| Description of the task |
Extract each of the lines below that contains the string "Viewport". The match is case-sensitive.

| Recorded data |

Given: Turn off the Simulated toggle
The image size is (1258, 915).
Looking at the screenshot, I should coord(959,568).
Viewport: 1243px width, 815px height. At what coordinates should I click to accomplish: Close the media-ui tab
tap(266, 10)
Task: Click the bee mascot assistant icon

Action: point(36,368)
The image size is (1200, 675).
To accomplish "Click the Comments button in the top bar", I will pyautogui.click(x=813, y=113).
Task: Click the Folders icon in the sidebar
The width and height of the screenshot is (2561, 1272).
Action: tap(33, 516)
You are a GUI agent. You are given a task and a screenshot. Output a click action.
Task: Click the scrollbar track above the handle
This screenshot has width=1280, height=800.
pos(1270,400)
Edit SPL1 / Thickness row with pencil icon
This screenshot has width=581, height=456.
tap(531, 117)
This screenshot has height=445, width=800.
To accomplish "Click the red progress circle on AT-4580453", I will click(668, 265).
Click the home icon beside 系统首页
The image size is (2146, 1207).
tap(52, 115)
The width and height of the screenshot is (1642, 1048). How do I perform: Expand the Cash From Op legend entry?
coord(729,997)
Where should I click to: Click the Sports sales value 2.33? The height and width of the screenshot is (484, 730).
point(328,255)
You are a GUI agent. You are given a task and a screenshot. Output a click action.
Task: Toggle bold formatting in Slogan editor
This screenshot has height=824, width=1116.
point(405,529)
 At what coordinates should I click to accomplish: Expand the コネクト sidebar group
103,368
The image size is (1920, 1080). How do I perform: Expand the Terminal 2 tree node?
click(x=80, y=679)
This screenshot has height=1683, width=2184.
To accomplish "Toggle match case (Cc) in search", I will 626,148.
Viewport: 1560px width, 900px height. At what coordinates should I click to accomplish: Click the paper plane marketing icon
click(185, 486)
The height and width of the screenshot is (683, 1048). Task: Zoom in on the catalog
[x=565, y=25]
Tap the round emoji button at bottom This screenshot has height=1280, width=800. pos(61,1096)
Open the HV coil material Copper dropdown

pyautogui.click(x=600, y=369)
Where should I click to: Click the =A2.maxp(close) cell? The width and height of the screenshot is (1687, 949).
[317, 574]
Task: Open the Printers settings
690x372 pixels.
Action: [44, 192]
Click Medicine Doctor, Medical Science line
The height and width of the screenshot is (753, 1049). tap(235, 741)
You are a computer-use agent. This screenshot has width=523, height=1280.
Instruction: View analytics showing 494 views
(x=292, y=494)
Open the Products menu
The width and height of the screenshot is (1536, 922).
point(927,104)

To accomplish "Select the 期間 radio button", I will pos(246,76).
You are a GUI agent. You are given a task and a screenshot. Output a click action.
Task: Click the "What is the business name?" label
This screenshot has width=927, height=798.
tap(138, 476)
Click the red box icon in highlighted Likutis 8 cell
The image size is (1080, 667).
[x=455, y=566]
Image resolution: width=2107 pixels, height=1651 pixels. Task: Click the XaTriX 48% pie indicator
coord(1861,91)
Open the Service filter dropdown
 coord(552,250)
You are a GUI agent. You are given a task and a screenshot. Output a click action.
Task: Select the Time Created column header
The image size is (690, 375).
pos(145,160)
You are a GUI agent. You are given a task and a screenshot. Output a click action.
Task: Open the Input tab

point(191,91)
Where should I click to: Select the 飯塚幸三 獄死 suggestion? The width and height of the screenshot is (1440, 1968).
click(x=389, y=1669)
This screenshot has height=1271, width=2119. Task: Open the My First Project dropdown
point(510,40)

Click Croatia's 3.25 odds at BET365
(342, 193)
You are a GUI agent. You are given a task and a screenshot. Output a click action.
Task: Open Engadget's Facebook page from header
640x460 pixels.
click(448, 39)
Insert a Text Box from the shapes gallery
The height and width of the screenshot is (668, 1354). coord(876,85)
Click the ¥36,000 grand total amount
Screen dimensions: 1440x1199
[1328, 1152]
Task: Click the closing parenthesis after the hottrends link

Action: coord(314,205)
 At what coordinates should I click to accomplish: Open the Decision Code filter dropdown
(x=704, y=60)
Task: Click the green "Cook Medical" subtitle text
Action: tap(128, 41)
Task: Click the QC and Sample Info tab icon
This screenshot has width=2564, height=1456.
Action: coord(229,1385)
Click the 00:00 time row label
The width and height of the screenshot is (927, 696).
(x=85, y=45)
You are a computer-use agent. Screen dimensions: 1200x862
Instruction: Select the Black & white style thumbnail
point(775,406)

| Solution to this problem |
Viewport: 1243px width, 815px height. At what coordinates should I click to accomplish: Close the media-ui tab
Viewport: 1560px width, 900px height. At what coordinates should I click to accomplish: Click the paper plane marketing icon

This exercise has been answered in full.